DAX rutscht unter 25.000 Punkte: KI-Verkäufe und Jobdaten belasten

Starke US-Arbeitsmarktdaten haben am Freitag die Börsenstimmung zusätzlich eingetrübt: Im Mai entstanden in den USA doppelt so viele Jobs wie erwartet – eine eigentlich gute Nachricht, die Anleger jedoch aufschreckt. Denn eine robuste Wirtschaft gibt der US-Notenbank Federal Reserve mehr Spielraum, die Zinsen weiter anzuheben oder länger hochzuhalten. Zinserhöhungen aber sind Gift für Aktieninvestoren – und so weiteten sich die Verluste an den Märkten zum Wochenschluss aus.

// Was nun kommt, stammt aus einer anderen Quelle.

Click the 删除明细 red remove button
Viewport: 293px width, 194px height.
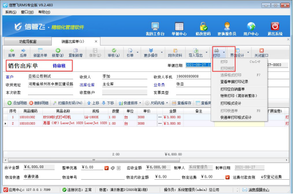[39, 103]
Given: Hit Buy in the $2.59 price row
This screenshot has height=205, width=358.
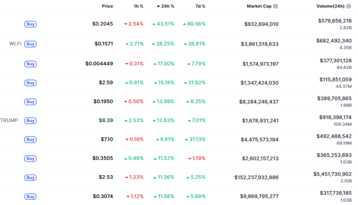Looking at the screenshot, I should [31, 83].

Der DAX verlor 0,8 Prozent und schloss bei 24.759 Punkten – damit rutschte der deutsche Leitindex deutlich unter die psychologisch wichtige Marke von 25.000 Punkten. Auf Wochensicht summieren sich die Verluste auf rund 300 Punkte. Marktanalyst Timo Emden von Emden Research bringt die Lage auf den Punkt: „Zwischen geopolitischen Spannungen und Unsicherheiten über den weiteren Kurs der Notenbanken fehlt vielen Investoren ein verlässlicher Kompass.